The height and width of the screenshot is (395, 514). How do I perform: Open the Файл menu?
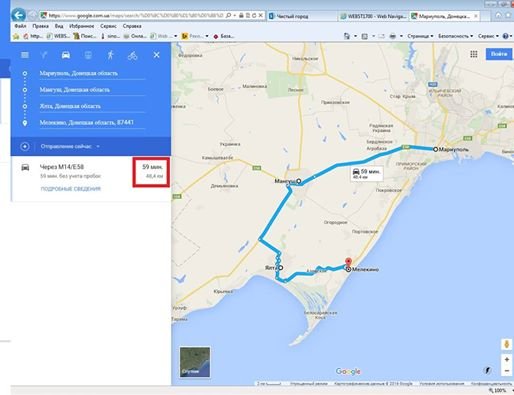pyautogui.click(x=20, y=26)
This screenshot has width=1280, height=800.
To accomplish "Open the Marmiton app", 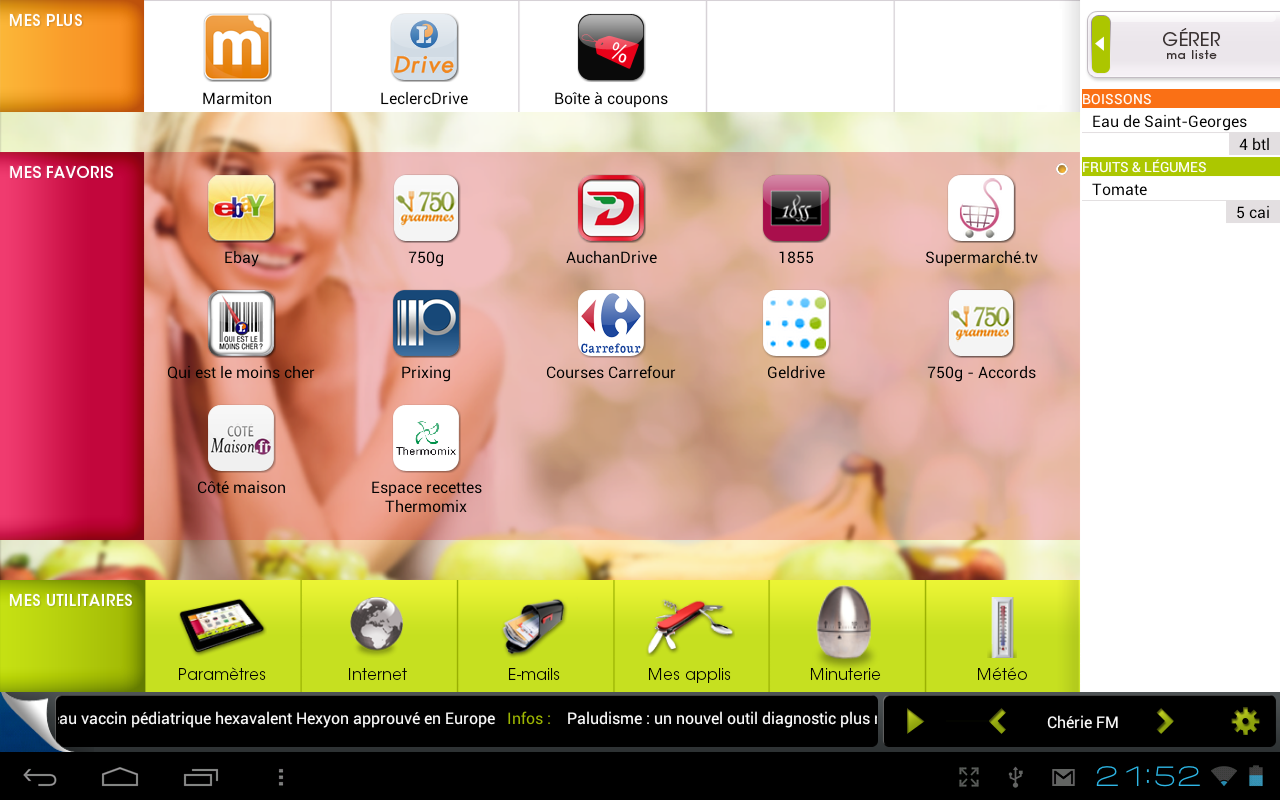I will pyautogui.click(x=237, y=48).
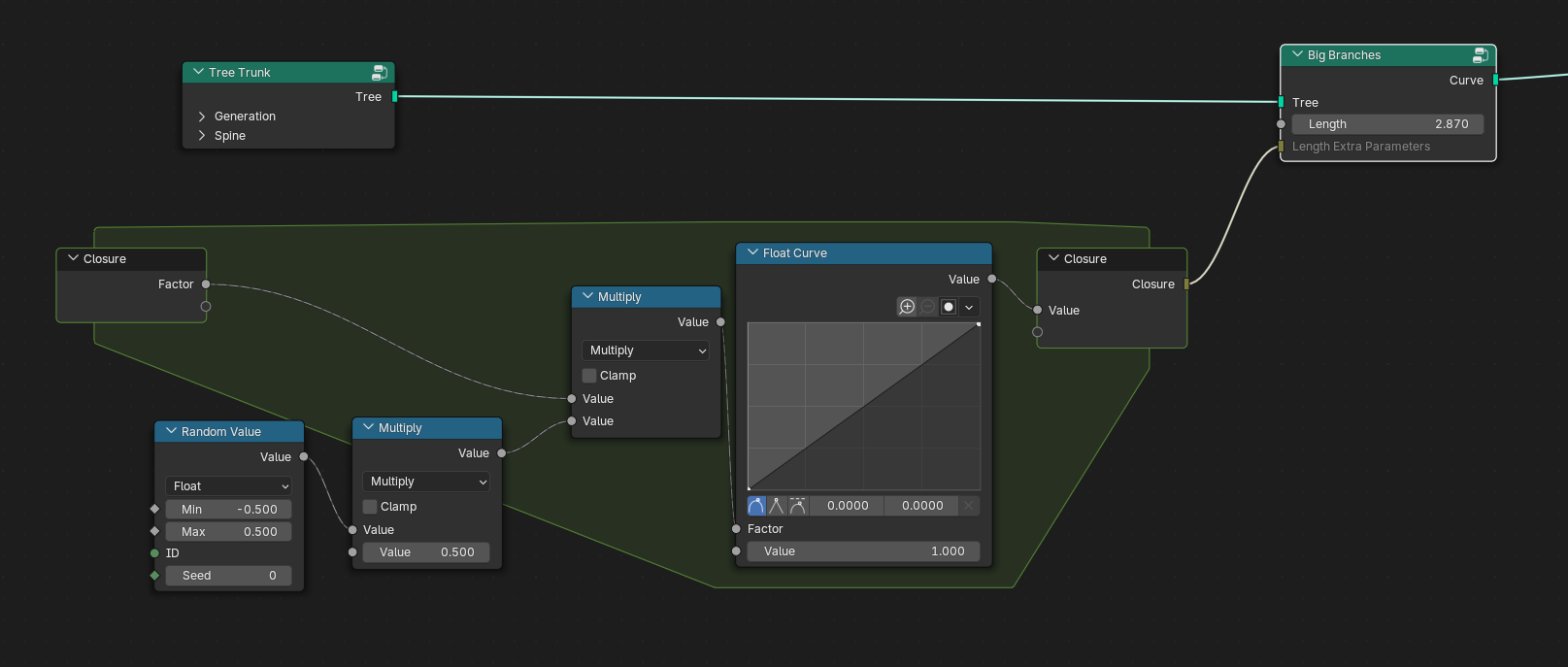Screen dimensions: 1568x667
Task: Click the Big Branches node group icon
Action: (1481, 55)
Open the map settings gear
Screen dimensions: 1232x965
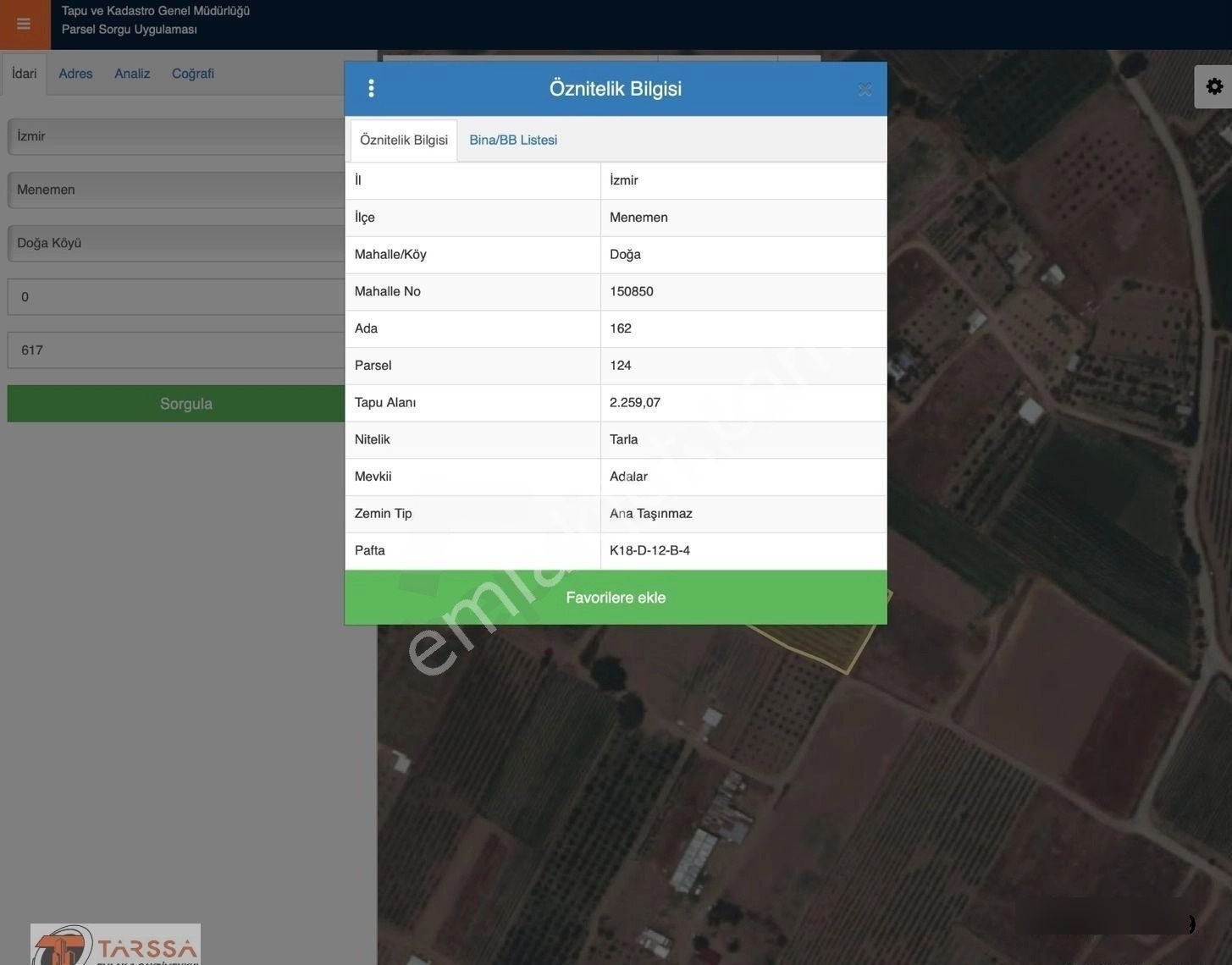[x=1213, y=86]
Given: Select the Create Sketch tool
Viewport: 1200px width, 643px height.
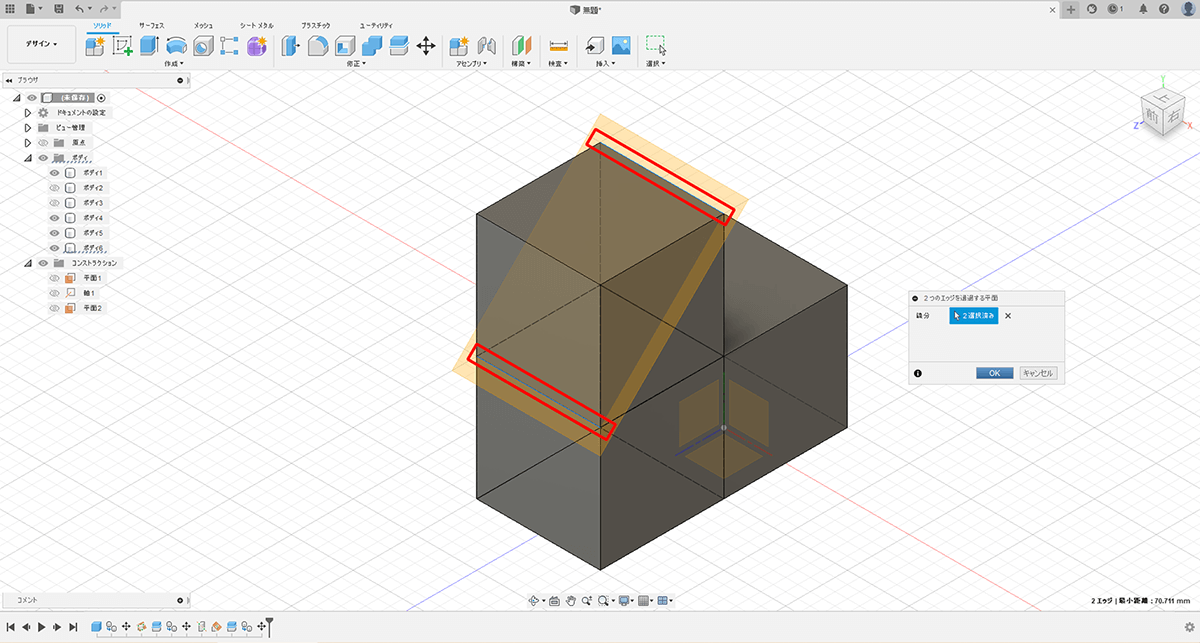Looking at the screenshot, I should (x=122, y=45).
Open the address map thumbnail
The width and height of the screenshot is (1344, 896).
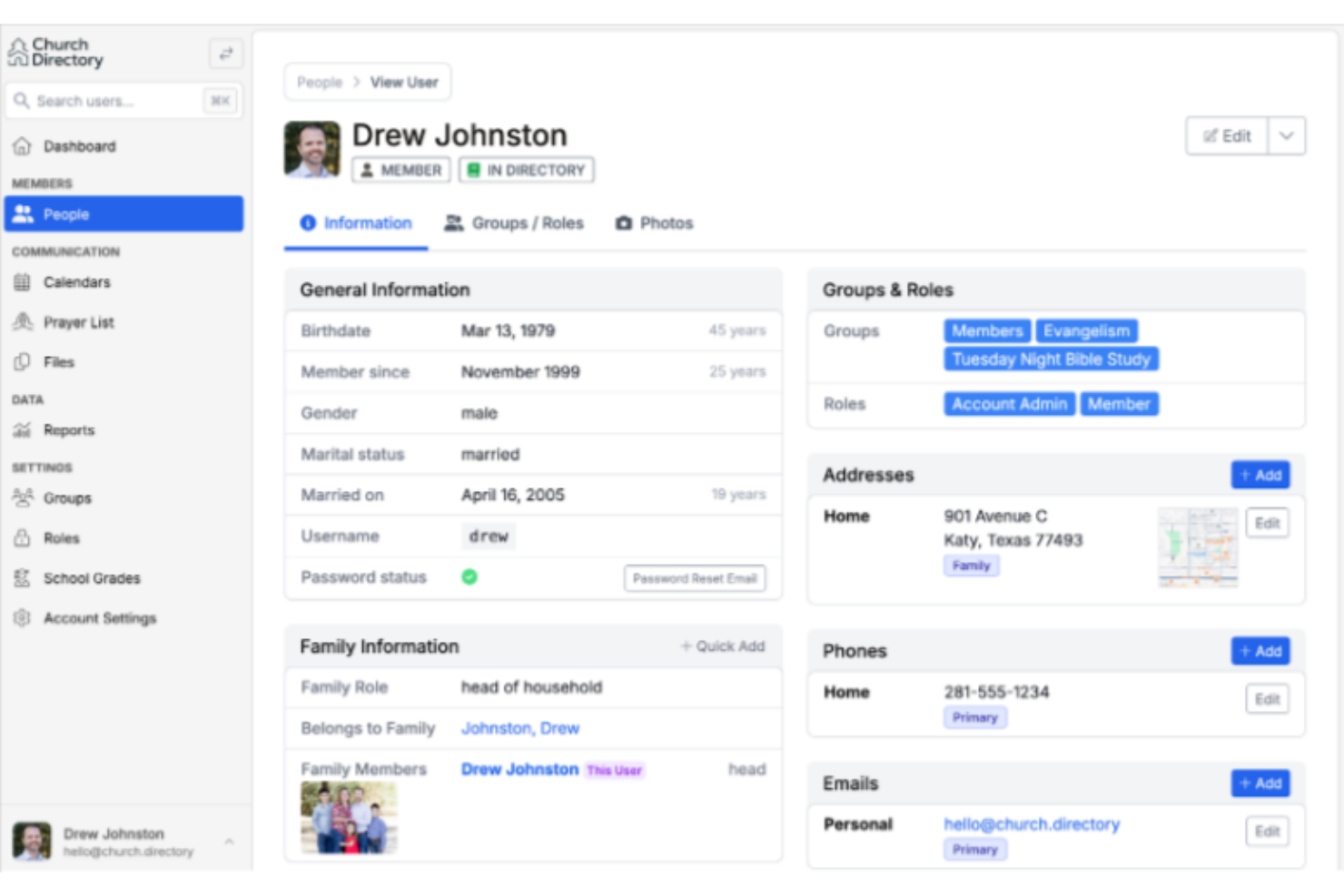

• **About this task**
From the material above, write out exactly the lines from the line with "Screen dimensions: 1232x965" through the closing line, inclusive, and no pictures.

• **Solution for this exercise**
Screen dimensions: 1232x965
[x=1213, y=86]
Given: Select the Create Sketch tool
Viewport: 1200px width, 643px height.
Looking at the screenshot, I should (x=122, y=45).
Open the address map thumbnail
The width and height of the screenshot is (1344, 896).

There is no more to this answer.